Evaluation of Surface Roughness of Carbon Nanotube TMT Nanosteel Material Using Taguchi Analysis and Neural Networks

Author(s): 
S. Prabhu, B. K. Vinayagam

Source:

S. Prabhu & B. K. Vinayagam, “Evaluation of Surface Roughness of Carbon Nanotube TMT  Nanosteel Material Using Taguchi Analysis and Neural Networks”, Journal of Mechanical Engineering Research and Developments, vol. 39, no. 3, pp. 718-729, 2016. 
 

ABSTRACT: Neural network analysis is used to predict the surface roughness in CNC lathe machining process of Thermo Mechanically Treated (TMT) steel. L9 orthogonal array was used to optimize the machining parameters using Taguchi design of experiment technique. The data used for the training and checking of the networks performance derived from experiments conducted. Analysis of Variance (ANOVA) and F-test were used to determine the significant parameter influencing the output parameters of surface roughness. The statistical analysis implies that the cutting speed was an utmost parameter on surface roughness. TMT nanosteel are tested using XRD analysis to obtain voids structure of nanosteel.

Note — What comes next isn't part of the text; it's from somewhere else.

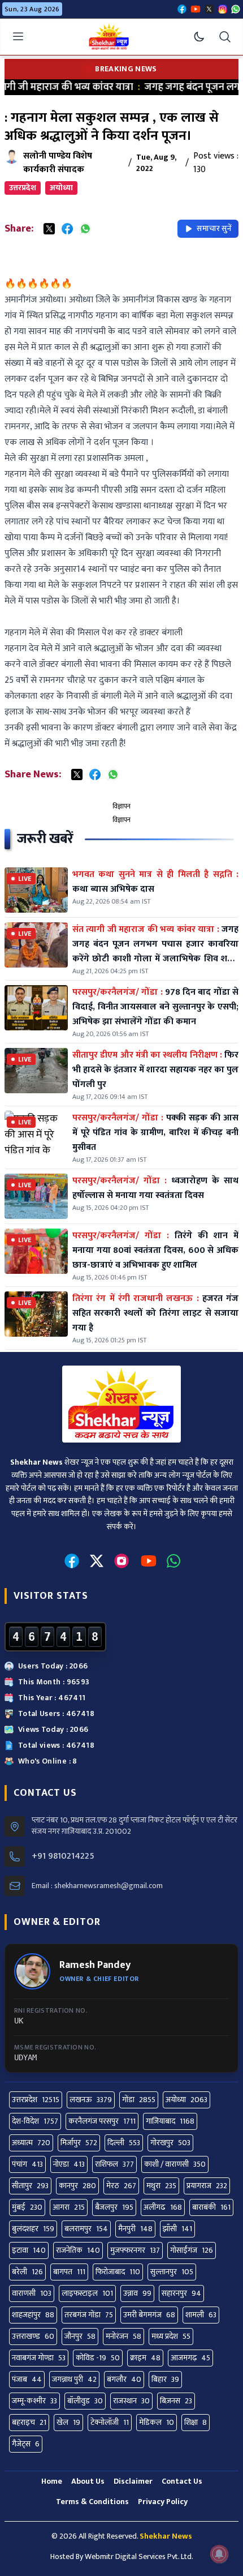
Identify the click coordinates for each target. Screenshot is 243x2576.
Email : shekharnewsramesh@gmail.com (97, 1886)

Using the feed forward Artificial Neural Networks (ANNs) the experimental values are trained with the Levenberg-Marquardt algorithm is used the most influential factors were determined. ANN based predicted the surface roughness with a mean squared error is 2.90% for with CNT nanosteel.

Keywords :  Nanosteel; Surface roughness; Taguchi analysis; ANOVA; Neural network.